10 min Applications

IBM aims for simplicity with AI agents and automation

IBM aims for simplicity with AI agents and automation

IBM wants to look beyond ‘just’ AI. The company has set out to merge existing workflows and automation with the management of AI agents, regardless of whether or not they’re built on IBM’s own platform.

During IBM’s Put AI To Work event in Utrecht, we spoke with Parul Mishra, IBM Vice President of Global Sales, among others. Although we will delve deeper into IBM’s day-to-day work with customers later in this article, we will first discuss the landscape of agentic AI and the role the company wants to claim.

Orchestration layer

Mishra starts from a familiar but nevertheless important point. AI-driven interactions in natural language enable employees without a high level of expertise to work within all kinds of systems. If the relevant solutions communicate well with each other, an employee could, for example, change their own phone number without having to go through multiple screens and system commands. These could be brand-new AI agents that simplify otherwise complex tasks, going beyond process automation by flexibly handling end-user requests. We will come back to this later.

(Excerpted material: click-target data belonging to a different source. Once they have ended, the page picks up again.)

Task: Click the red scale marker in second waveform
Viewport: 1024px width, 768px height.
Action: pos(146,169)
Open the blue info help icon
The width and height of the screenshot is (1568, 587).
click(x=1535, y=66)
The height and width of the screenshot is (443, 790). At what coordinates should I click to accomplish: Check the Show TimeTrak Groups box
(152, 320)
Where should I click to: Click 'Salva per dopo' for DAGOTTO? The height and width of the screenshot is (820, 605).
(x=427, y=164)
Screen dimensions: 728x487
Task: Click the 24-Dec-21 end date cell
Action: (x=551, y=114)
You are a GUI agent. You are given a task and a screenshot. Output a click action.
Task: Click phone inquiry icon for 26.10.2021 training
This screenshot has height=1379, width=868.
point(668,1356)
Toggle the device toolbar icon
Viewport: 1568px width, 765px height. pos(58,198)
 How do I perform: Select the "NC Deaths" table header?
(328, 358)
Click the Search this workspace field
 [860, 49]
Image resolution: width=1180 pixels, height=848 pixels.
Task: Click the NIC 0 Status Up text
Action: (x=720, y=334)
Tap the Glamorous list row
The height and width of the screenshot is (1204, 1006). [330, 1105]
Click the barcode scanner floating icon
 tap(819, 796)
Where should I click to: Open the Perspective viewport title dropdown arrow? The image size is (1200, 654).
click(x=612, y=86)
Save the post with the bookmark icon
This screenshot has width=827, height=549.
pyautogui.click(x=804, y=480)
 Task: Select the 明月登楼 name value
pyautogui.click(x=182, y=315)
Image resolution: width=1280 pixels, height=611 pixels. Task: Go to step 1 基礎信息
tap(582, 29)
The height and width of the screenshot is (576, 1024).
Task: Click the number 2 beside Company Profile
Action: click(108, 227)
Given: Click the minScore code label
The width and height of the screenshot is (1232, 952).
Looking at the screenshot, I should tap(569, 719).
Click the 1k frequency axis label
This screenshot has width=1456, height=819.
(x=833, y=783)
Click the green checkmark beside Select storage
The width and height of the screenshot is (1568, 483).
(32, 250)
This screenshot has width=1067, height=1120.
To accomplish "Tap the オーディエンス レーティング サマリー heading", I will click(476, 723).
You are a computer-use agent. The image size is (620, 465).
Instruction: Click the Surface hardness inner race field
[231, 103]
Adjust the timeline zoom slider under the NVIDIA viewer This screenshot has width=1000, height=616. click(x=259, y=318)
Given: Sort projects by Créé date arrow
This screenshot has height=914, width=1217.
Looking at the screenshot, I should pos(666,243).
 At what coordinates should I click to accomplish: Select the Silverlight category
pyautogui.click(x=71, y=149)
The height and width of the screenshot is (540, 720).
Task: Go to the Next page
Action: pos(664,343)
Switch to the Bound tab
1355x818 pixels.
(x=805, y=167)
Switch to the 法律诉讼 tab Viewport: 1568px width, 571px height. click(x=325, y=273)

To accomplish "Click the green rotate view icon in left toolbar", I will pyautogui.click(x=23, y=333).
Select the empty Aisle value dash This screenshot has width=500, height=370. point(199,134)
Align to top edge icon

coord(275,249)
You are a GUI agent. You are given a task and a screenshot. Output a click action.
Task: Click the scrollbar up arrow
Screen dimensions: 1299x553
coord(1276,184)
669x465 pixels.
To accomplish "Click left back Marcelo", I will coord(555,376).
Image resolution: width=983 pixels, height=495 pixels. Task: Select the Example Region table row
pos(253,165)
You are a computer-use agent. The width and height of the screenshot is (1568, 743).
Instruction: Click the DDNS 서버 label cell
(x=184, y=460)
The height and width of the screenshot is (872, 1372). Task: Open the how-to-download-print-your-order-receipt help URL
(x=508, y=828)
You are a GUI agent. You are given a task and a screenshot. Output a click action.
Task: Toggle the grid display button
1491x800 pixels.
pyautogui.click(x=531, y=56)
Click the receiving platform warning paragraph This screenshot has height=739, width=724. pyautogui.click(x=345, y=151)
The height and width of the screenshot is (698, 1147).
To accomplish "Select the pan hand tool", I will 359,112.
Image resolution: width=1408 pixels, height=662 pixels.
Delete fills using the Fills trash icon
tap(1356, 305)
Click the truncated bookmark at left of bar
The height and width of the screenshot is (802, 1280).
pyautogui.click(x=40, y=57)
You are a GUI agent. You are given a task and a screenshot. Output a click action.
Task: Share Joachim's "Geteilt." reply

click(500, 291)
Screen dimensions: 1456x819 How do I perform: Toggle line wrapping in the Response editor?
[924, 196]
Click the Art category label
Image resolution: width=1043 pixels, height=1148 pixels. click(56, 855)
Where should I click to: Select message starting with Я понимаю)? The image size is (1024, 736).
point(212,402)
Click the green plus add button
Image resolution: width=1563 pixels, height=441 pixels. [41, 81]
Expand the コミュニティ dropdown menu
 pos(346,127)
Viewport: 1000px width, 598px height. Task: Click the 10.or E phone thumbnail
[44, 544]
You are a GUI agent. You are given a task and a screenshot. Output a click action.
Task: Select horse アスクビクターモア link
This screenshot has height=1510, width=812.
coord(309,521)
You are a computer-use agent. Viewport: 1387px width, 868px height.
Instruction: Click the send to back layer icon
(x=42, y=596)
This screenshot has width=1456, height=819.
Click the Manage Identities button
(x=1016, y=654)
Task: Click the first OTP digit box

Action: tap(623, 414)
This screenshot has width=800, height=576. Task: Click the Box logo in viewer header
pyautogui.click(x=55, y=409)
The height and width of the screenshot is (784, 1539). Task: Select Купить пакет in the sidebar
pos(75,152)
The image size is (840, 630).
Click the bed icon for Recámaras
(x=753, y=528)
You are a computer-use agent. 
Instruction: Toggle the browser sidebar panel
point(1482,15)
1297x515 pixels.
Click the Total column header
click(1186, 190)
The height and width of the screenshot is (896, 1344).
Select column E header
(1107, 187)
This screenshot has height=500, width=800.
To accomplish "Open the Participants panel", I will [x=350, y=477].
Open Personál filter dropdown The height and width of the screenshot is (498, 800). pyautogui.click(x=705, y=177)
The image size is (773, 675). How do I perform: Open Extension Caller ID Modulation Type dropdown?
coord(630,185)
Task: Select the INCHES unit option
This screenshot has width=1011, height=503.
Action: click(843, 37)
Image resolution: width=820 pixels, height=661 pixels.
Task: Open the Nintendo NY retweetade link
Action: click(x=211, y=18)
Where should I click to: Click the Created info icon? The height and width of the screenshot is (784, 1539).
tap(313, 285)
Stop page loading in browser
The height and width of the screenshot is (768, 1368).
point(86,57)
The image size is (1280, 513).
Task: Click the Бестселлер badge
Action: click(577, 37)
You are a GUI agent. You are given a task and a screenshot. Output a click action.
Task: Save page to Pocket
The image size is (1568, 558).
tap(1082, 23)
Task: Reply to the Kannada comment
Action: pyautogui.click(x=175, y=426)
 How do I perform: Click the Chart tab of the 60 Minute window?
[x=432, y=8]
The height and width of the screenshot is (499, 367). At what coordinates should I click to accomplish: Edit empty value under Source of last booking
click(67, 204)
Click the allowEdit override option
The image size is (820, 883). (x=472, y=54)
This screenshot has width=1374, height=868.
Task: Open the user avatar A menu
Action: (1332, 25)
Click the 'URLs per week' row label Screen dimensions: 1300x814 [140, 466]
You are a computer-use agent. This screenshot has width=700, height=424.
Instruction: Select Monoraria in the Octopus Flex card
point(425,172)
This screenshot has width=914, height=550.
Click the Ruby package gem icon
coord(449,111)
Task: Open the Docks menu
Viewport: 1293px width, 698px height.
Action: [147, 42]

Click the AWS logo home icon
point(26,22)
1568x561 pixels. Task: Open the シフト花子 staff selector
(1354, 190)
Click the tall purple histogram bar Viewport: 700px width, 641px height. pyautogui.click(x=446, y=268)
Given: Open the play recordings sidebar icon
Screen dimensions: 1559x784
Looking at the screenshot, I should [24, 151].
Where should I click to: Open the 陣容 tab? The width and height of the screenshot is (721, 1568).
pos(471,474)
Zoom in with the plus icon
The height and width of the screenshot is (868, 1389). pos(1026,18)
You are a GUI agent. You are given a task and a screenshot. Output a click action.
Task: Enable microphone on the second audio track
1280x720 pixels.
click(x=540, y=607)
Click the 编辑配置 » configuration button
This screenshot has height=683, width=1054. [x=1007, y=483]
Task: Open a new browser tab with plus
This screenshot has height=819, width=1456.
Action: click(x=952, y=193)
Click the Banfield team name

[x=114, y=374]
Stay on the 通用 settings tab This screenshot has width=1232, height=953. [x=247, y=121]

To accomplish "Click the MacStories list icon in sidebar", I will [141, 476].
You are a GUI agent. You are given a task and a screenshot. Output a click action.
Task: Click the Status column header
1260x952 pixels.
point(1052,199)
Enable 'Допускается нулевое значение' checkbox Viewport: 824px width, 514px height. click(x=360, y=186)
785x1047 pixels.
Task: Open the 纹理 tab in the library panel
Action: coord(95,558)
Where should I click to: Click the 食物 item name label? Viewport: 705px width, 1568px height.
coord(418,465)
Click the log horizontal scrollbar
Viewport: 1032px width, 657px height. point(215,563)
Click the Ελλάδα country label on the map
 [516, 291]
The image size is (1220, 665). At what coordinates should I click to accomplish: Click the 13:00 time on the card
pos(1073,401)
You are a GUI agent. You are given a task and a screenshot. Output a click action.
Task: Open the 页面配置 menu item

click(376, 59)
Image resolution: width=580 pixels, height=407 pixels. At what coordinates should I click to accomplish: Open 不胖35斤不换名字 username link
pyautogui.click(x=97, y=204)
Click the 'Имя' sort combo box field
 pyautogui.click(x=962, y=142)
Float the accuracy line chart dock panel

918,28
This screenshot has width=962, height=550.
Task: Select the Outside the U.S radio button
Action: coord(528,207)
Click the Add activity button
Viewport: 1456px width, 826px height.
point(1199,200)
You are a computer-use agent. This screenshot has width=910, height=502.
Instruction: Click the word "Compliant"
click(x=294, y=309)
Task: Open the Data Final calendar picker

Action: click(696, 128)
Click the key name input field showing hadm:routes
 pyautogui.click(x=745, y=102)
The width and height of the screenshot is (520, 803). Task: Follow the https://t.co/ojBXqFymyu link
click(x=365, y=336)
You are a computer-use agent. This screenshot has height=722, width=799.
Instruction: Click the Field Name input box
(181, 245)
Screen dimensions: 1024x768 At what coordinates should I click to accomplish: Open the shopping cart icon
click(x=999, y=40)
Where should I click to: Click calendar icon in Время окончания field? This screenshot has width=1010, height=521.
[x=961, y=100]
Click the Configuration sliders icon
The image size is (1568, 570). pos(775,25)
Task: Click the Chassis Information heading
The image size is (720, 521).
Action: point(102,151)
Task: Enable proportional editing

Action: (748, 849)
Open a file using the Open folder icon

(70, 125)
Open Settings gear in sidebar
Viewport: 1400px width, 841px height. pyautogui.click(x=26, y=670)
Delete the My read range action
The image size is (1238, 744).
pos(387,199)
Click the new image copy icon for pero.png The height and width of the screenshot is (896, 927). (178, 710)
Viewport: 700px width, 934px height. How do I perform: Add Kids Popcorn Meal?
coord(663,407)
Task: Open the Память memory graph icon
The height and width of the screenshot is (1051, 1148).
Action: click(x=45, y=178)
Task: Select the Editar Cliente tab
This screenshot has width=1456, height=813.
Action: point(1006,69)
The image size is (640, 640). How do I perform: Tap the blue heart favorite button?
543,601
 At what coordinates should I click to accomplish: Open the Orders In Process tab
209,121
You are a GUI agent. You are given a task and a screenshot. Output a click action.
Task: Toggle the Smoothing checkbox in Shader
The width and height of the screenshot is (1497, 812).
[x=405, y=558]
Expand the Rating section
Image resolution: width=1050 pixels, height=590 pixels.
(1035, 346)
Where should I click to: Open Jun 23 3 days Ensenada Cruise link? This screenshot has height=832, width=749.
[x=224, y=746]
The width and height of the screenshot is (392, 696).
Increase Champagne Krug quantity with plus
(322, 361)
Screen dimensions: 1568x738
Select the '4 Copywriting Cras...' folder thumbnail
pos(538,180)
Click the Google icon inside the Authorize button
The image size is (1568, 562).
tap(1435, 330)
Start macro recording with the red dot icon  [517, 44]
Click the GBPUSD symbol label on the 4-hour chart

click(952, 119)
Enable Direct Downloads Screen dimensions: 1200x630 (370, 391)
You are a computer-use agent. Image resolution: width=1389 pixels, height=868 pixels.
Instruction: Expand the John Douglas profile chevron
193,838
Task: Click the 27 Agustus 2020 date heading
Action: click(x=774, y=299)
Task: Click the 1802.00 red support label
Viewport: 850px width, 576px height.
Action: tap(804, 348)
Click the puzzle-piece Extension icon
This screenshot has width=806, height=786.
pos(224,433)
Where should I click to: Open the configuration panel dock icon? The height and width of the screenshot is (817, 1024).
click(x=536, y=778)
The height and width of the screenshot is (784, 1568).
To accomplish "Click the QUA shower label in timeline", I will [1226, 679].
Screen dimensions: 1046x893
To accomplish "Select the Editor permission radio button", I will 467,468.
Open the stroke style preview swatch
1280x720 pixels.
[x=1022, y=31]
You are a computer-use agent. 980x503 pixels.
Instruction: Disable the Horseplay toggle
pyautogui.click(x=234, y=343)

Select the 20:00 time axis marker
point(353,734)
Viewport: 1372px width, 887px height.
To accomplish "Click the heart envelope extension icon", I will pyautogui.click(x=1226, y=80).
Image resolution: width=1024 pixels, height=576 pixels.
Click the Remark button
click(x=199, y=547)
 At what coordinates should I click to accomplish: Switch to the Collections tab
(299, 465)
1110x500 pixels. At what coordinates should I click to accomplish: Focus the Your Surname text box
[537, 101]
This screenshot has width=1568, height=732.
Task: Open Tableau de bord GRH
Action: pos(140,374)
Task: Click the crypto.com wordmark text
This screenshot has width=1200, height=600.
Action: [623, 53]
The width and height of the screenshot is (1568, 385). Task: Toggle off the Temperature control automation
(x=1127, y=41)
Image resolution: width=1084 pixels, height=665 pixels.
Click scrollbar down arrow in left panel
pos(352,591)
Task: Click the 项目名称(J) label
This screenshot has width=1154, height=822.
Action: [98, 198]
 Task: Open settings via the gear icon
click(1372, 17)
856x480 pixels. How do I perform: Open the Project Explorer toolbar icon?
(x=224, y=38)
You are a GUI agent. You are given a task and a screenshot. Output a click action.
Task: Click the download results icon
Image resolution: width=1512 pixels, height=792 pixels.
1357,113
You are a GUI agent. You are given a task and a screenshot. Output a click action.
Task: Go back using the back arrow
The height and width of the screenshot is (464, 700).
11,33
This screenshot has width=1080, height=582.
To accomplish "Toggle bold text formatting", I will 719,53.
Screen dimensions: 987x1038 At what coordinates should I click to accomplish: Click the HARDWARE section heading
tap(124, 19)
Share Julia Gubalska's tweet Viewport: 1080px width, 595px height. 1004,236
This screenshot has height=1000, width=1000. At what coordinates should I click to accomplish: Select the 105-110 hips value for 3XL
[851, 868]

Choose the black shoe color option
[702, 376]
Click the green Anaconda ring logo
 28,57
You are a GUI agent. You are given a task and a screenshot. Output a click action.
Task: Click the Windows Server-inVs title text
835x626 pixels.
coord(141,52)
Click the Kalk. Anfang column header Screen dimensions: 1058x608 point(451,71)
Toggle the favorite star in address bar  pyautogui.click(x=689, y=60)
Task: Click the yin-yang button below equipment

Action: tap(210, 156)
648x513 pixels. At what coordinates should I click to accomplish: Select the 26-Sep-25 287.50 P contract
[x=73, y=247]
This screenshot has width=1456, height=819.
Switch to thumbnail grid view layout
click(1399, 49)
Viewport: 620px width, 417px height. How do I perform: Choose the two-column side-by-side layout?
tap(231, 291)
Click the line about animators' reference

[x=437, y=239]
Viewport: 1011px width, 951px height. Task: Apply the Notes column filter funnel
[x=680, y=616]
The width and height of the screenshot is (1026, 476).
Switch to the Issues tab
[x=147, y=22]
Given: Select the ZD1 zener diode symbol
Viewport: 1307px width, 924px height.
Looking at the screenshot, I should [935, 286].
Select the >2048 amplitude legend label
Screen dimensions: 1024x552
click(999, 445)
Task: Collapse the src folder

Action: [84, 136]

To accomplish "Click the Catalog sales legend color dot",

First, Mishra points out a fact that organizations need to take into account more and more. Tomorrow’s employees will have grown up with ChatGPT and the natural language interaction enabled by the underlying GenAI technology. They will expect this simplicity in their working lives. That is why, according to Mishra, just about every IT vendor is developing a built-in AI assistant. “But now every application has its assistants and agents. The next step is: I host a marketplace, or an aggregator for all agents.” An example is Salesforce with Agentforce, but ServiceNow and Atlassian are also making moves in this area. Mishra notes that they all want to be the central platform on which all other AI agents come together, or on which all AI agents are built. IBM sees an opportunity to bring order to this impending chaos.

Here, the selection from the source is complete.